We needed to name the rows the accession number since we will be using this to pull out the top differentially expressed genes that we named in the 


```{r, eval=TRUE, cache=TRUE}
# Identify top genes that are present in the counts_matrix_unico row names
present_genes <- intersect(top_genes, row.names(counts_matrix_unico))

# Extract the rows corresponding to the present genes
counts_top <- counts_matrix_unico[present_genes, ]

head(counts_top) #lets take a peak!

nrow(counts_top) #how many top DEGs are we going to graph?
```

enaming rows as protein names so that the axis has them
```{r, eval=TRUE, cache=TRUE}
counts_top_pro <- counts_top[, c(2:5, 9)]
rownames(counts_top_pro) <- counts_top_pro[,"Protein.names"]
counts_top_pro <- counts_top_pro[ ,-5]
counts_top_pro <- as.matrix(counts_top_pro)
```


Next we have to do a log transformation of the counts but this first means making a new matrix that takes the contents of the previous one (charcter values) and converts them into numeric values to apply the arithmetic function of log2().
```{r getting log counts, eval=TRUE, cache=TRUE}
#convert the counts into numbers from characters into new matrix and renaming the col and row names of that new matrix
counts_top_pro2 <- matrix(as.numeric(counts_top_pro),
                          ncol = ncol(counts_top_pro))
colnames(counts_top_pro2) <- colnames(counts_top_pro)
protein_names <- rownames(counts_top_pro)
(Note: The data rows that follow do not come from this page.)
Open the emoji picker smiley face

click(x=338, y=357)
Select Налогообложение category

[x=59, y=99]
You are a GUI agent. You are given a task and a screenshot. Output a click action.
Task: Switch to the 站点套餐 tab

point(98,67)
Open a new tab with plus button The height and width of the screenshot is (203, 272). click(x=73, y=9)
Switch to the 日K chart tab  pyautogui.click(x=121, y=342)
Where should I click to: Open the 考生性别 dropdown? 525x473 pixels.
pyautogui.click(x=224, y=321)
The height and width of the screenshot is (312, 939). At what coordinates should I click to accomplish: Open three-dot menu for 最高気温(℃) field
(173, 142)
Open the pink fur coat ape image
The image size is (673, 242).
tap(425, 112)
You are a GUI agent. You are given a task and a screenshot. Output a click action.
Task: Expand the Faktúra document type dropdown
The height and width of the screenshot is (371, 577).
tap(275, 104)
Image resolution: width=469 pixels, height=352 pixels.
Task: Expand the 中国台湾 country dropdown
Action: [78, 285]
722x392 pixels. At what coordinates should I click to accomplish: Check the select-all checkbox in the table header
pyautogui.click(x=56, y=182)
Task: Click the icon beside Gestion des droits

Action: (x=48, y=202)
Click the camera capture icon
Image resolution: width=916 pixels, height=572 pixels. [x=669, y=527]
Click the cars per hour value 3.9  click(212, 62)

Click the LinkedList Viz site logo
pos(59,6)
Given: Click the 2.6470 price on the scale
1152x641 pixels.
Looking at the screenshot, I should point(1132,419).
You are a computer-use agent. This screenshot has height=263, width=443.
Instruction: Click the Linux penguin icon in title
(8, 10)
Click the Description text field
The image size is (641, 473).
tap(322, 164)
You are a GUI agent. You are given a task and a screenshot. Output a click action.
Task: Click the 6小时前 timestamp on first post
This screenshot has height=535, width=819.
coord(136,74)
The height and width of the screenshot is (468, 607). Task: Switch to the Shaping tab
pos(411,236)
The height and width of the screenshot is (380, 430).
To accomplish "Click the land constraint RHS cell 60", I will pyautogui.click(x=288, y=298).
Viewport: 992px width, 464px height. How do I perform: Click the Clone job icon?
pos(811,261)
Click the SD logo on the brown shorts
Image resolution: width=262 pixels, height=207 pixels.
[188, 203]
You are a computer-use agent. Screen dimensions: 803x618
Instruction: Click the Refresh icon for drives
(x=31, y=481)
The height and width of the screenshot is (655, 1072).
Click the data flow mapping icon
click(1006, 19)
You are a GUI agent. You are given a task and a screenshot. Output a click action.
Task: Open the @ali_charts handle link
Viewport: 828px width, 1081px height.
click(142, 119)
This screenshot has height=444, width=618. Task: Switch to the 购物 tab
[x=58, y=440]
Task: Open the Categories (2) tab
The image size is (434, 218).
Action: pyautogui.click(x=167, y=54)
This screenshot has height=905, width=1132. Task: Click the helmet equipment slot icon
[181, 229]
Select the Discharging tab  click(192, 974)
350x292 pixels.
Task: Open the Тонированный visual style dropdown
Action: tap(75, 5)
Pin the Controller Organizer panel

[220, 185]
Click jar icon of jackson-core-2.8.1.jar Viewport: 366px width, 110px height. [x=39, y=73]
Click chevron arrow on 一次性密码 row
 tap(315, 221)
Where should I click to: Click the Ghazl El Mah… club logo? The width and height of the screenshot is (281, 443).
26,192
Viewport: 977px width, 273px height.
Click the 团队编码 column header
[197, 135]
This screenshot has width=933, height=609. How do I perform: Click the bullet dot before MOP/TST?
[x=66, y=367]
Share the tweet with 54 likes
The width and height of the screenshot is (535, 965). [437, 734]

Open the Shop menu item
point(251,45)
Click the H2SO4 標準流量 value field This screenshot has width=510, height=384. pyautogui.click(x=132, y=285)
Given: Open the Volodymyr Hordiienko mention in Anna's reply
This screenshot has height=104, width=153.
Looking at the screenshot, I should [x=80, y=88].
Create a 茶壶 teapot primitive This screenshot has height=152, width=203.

#scrub up protein names list so that each entry is not as long by removing things that are contained in parenthesis and brackets (i.e. additional but unnecessary protein name info).
protein_names2 <- protein_names %>%
  sub(' \\([^)]+\\).*$', '', .) %>%
  sub('\\[.*?\\]', ' ', .)

rownames(counts_top_pro2) <- protein_names2

```


```{r, eval=TRUE, cache=TRUE}
# Perform log transformation
log_counts_top2 <- log2(counts_top_pro2 + 1)
```

Now that we have a log counts object we can use it to start generating better looking plots:

```{r base Rcolorbrewer,  eval=TRUE, cache=TRUE}
#define some color palettes to play with from RColorBrewer
pink <- colorRampPalette(brewer.pal(8, "PiYG"))(25)
blue <- colorRampPalette(brewer.pal(8, "Blues"))(25)
```

Note that the x-axis will be re-ordered in this heat map when the functions calculates the dendrogram for the columns.
```{r base r heatmaps, eval=TRUE, cache=TRUE}
# generating different plots with different colors/labels
heatmap(log_counts_top2, 
        scale="column", 
        col = blue, 
        cexCol = 0.8,
        margins = c(10,20),
        xlab = "Sample",
        ylab = "Protein Name")

```


```{r playing with other heatmap.2 function, eval=TRUE, cache=TRUE}
# Customize the heatmap using heatmap.2
heatmap.2(log_counts_top2,
          scale="column",
          cexRow=0.9,
          margins =c(10,20),
          col=pink,
          Colv = FALSE,              #Keeps x-axis from being reordered but will not then give a dendrogram for samples
          ylab = "Protien Names",    #y-axis label
          xlab = "Sample Run ID",    #x-axis label
          key=TRUE,                  # Add a legend
          keysize = 0.7,             # Set the size of the legend
          key.title = "Log Counts",  # Legend title
          key.xlab = "Expression",   # Legend x-axis label
          key.ylab = "Frequency",    # Legend y-axis label
          trace="none",              # Remove the trace lines
          cexCol = 1)                # Adjust column label font size


```

I think I want to come back to this and make heat maps based off conditions not based only on run. However, you will notice that the two samples at the TO stage are looking similar in terms of differential expression but the two samples from the b5-b6 stage are pretty different from one another. I do think this just has to do with sequencing depth as one was sequenced using HISeq.